On Mar 27, 2010, at 8:36 AM, Daniel wrote:

> Not sure if this is going to help, but I recently tried to optimize
> performance of my long running IDE process, and crawled through a lot
> of JVM flags and benchmarks. I give you the more or less raw list
> below (stripped of UI related stuff), which you might find useful.
> Machine specs are Macbook 2Ghz Core 2 Duo, 4Gb RAM
> 
> java version "1.6.0_17"
> Java(TM) SE Runtime Environment (build 1.6.0_17-b04-248-9M3125)
> Java HotSpot(TM) 64-Bit Server VM (build 14.3-b01-101, mixed mode)
> 
> Especially the Parallel GC option below need at least 1.6.0_10,
> preferably _16+ It was a bit flaky before, and it's still an
> experimental feature, so don't complain if you're computer turns into
> marshmallows or something :)
> 
> Also be aware that the following setup is going to make your startup
> slower, but your subsequent execution faster.
> 
> -server
> -Xms256m
> -Xmx1024m (Note: give your process enough memory, but not too much,
> otherwise you're competing with other processes on you're machine, and
> the OS will start to page out, and subsequently thrash.)

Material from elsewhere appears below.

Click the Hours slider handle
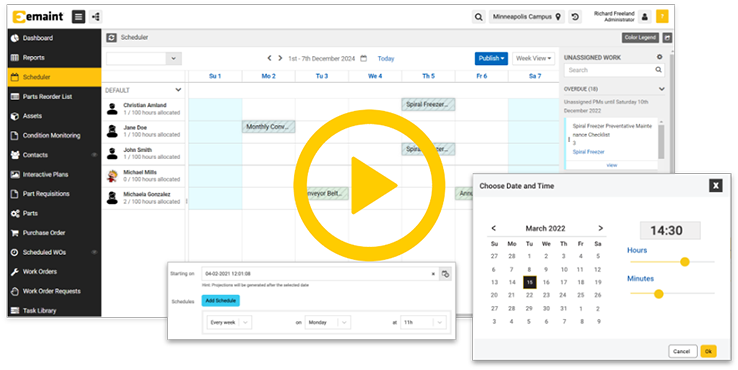 click(685, 262)
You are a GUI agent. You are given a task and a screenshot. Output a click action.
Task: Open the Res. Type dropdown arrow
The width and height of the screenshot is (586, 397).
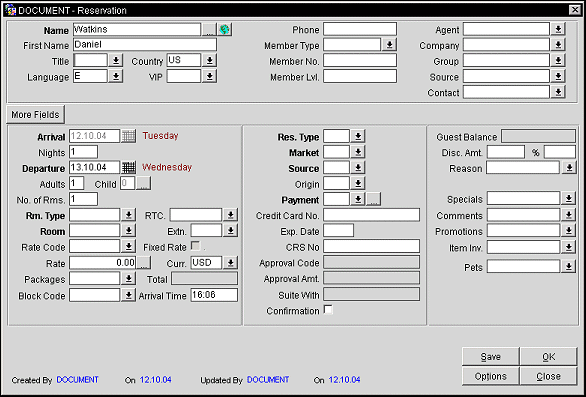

> -Djava.net.preferIPv4Stack=true
> -XX:CompileThreshold=1500 (makes the server VM compile faster. server
> compiles after 10k calls with better results, so if you're running in
> a tight loop and/or have a server duration of uptime (ie. multiple
> days and longer), then it might make sense to omit this one, also
> don't go lower than 1500 (the setting for -client, performance
> deteriorates, because compilation is adapts to runtime statistics.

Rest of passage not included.